Coronavirus Vaccine: Pfizer Says It Won’t Seek Authorization Before Mid-November


The chief executive of Pfizer said on Friday that the company would not apply for emergency authorization of its coronavirus vaccine before the third week of November, ruling out President Trump’s assertion that a vaccine would be ready before Election Day on Nov. 3.

In a statement posted to the company website, the chief executive, Dr. Albert Bourla, said that although Pfizer could have preliminary numbers by the end of October about whether the vaccine works, it would still need to collect safety and manufacturing data that will stretch the timeline to at least the third week of November.

Close watchers of the vaccine race had already known that Pfizer wouldn’t be able to meet the requirements of the Food and Drug Administration by the end of this month.
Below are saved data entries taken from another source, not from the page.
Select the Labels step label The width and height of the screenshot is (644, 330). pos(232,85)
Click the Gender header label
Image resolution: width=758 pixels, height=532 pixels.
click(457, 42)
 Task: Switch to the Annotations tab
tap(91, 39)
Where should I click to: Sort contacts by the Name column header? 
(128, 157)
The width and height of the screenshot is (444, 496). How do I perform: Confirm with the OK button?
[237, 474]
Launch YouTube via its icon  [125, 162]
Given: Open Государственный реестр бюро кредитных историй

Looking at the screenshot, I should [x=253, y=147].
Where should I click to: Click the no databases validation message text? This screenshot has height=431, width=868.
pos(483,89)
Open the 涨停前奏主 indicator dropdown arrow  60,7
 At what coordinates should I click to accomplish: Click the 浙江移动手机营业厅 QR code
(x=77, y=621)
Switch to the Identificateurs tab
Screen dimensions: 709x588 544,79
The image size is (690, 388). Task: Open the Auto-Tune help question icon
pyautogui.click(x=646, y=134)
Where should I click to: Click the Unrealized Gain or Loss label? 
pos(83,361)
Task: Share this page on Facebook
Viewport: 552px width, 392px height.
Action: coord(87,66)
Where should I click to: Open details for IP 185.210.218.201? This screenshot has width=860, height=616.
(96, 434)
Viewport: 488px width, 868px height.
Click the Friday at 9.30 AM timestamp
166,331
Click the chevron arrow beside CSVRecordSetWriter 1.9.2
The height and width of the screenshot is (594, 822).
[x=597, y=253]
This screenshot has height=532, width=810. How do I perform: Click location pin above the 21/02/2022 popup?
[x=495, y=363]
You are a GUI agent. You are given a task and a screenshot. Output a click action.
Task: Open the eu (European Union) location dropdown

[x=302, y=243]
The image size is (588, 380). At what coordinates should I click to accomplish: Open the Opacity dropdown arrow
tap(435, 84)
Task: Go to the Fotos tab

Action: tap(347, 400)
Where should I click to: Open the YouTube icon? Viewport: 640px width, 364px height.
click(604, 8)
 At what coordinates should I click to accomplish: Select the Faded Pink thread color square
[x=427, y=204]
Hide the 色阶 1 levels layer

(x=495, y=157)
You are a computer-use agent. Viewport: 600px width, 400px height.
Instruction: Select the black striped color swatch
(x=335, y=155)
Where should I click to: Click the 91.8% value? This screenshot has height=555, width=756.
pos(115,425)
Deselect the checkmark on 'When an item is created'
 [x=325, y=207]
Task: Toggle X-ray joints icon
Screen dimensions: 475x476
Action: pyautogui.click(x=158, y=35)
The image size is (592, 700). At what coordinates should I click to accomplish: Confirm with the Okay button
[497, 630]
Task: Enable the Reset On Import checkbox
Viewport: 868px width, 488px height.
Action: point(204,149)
But Friday’s announcement represents a shift in tone for the company and its leader, who has repeatedly emphasized the month of October in interviews and public appearances.

In doing so, the company had aligned its messaging with that of the president, who has made no secret of his desire for an approved vaccine before the election. He has even singled out the company by name and said he had talked to Dr. Bourla, whom he called a “great guy.”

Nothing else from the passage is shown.